I also found that because alcohol is a highly addictive substance, it’s very difficult if not impossible to “just stop”. Willpower is a finite resource. It gets used up in hundreds of tiny little ways from the second your alarm goes off to the second your head hits the pillow at night. So by the time the witching hour came around, I found willpower was running very low and habit, “I’ve finished work for the day, time for a glass of wine”, was running very high.

So I had to reinforce willpower with scaffolding. I signed up for the year-long course from This Naked Mind. I changed my routine, I set new habits. On working from home days, I’d mark the end of the working day with fifteen minutes of meditation, or going for a walk, or reading some quit lit, or listening to a sober podcast, and then I’d have a non-alcoholic drink in one of the fancy glasses. On days I was working in the office, I changed my commute so I caught a different bus that doesn’t stop outside the supermarket “oh, I’ll just pop in for wine.” I got groceries delivered so there was always food and drinks in.

For me it helps that I live on my own, so I control what comes into my home. I don’t drink, so I don’t buy alcohol. I make sure the fridge is fully stocked with alcohol-free drinks so I’m not tempted to go “nothing to drink, going to nip to the shop for wine.” My partner is incredibly supportive and his fridge is always well-stocked with alcohol-free drinks as well.

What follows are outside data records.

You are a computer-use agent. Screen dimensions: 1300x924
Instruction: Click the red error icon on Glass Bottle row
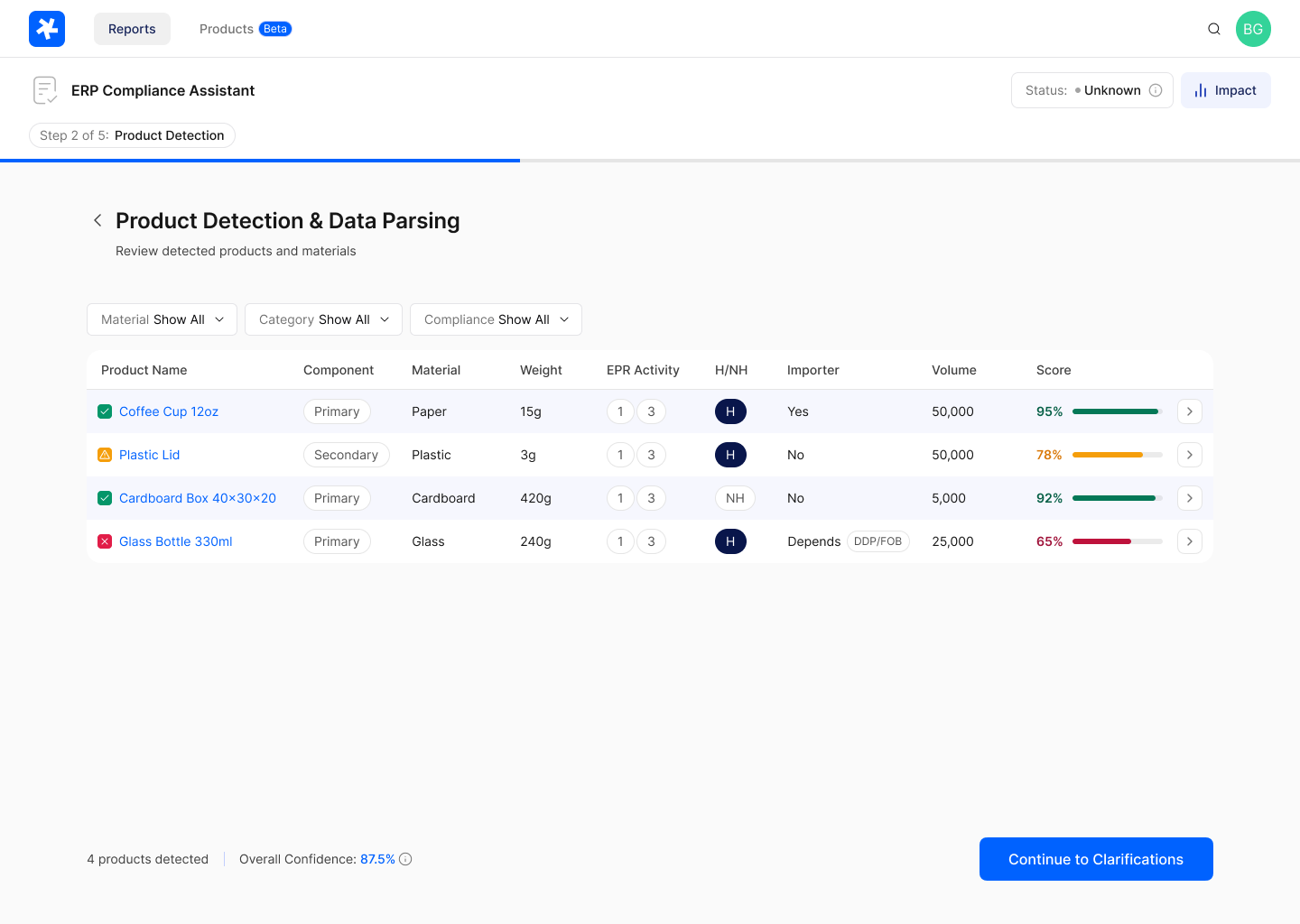pos(105,541)
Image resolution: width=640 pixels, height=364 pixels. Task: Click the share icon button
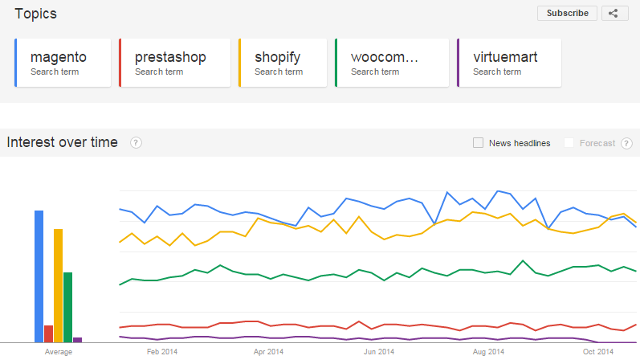click(x=615, y=13)

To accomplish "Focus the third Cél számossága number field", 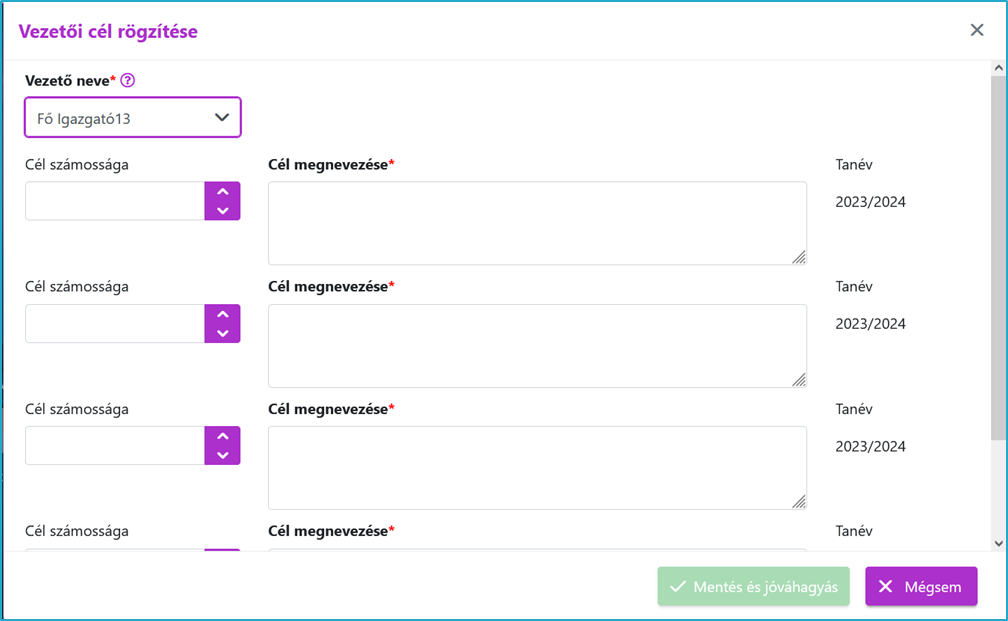I will click(115, 446).
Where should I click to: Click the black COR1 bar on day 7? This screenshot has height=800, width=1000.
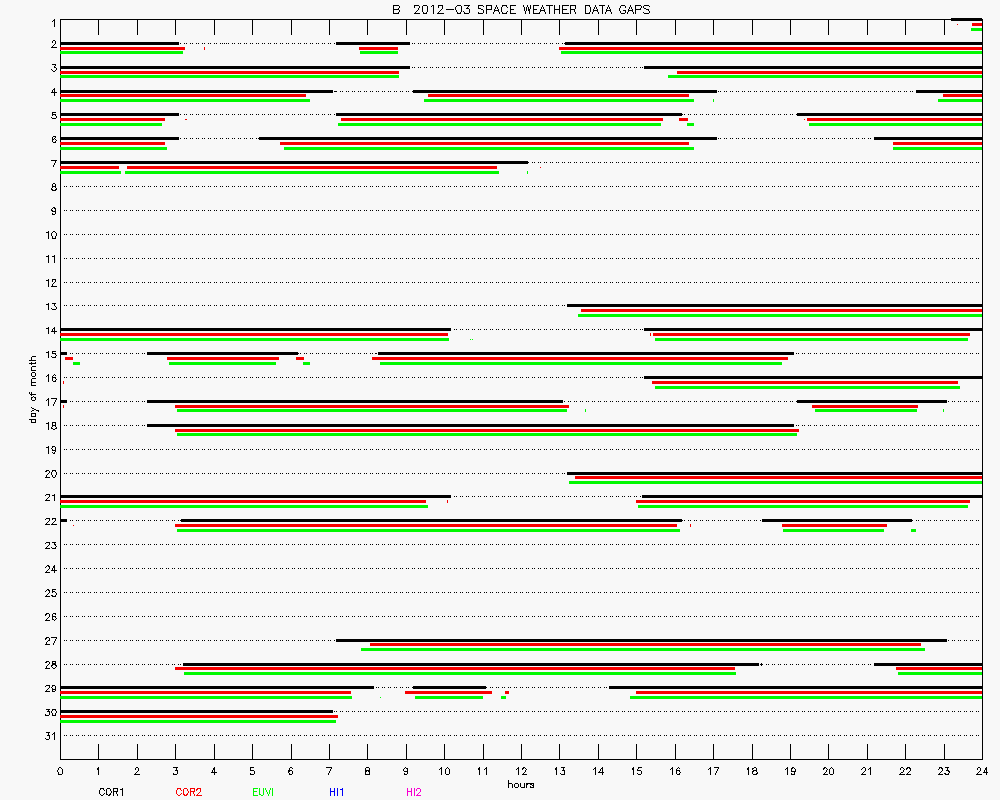tap(294, 162)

I built up a sober toolkit and some stuff I still use, some stuff I only used in the first year. I recognise my triggers (clothes shopping. I hate clothes shopping. I find it stressful) and I plan in advance how I will deal with that. If I felt I was struggling again, I would go into the toolkit and start using more supports.

For me, it’s about reinforcing neural pathways, about constantly doing the thing sober so that becomes the habit, and the old neural pathways, the “I should be doing this with a glass in my hand” falls away. It’s about breaking old habits and forming new ones, so the new ones are stronger than the old ones. It’s about not relying on willpower not to drink, it’s about making it as easy as possible not to drink, so the “not drinking” habit is at the forefront of your mind when you do the thing.